[REQUIREMENT]:
When you reach the line containing "This screenshot has width=1402, height=840." in the data below, reproduce it and every line that follows, exactly and without additions.

━━━

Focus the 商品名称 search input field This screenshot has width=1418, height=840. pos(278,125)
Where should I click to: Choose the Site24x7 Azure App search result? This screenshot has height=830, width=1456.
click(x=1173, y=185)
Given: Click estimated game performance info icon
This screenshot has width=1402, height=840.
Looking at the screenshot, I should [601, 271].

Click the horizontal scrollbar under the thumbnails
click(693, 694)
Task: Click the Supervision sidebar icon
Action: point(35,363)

━━━

[RESULT OF THE EXERCISE]:
This screenshot has width=1402, height=840.
Looking at the screenshot, I should [601, 271].

Click the horizontal scrollbar under the thumbnails
click(693, 694)
Task: Click the Supervision sidebar icon
Action: point(35,363)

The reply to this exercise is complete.